Lloyd is arguably the most technically advanced football striker that women's football has ever seen and is also a long-time fan. In 2015, his extraordinary hat trick in the first 15 minutes of the final led the United States to the glory of the World Cup. She also won gold at the 2008 and 2012 Olympic Games, scoring the decisive goal in both finals.

At 37, it's unclear if she will continue in football until the Tokyo Olympics next summer. At the triumph of the American team at this year's World Cup, she had only one role to play.

Last week, she did not think that the invitation to the Eagles camp would have such a potentially decisive impact. She accompanied Galanis's son, Preston, to meet the players and treated the experience as a fun day.

However, his thrown field goal – though featuring a few extra steps compared to a normal NFL match – quickly picked up speed on social media and sparked a conversation about when a woman could play in the NFL .

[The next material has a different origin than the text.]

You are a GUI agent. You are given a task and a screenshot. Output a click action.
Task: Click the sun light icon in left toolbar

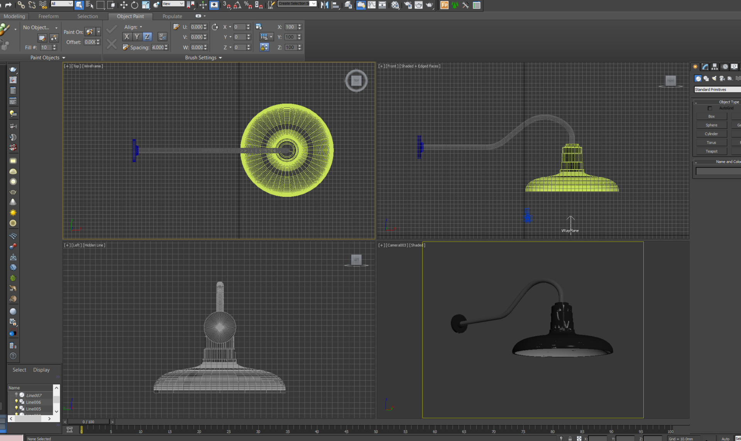[13, 213]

Galanis, who has worked with her throughout a career that has seen her twice named the world's best player, thinks she would be perfect.

"Mentally, someone has to be successful and excels under pressure and can withstand the pressure of the crowd and the situation itself," Galanis said. "Where they possibly score with a potentially winning kick, and the pressure of knowing that you have all those players coming to you to choke the ball.

"Throwing goals in the field is good mechanics. If you are an athlete in harmony with your body, whether you are a man or a woman, if you have the right, there is no reason you can not score a goal.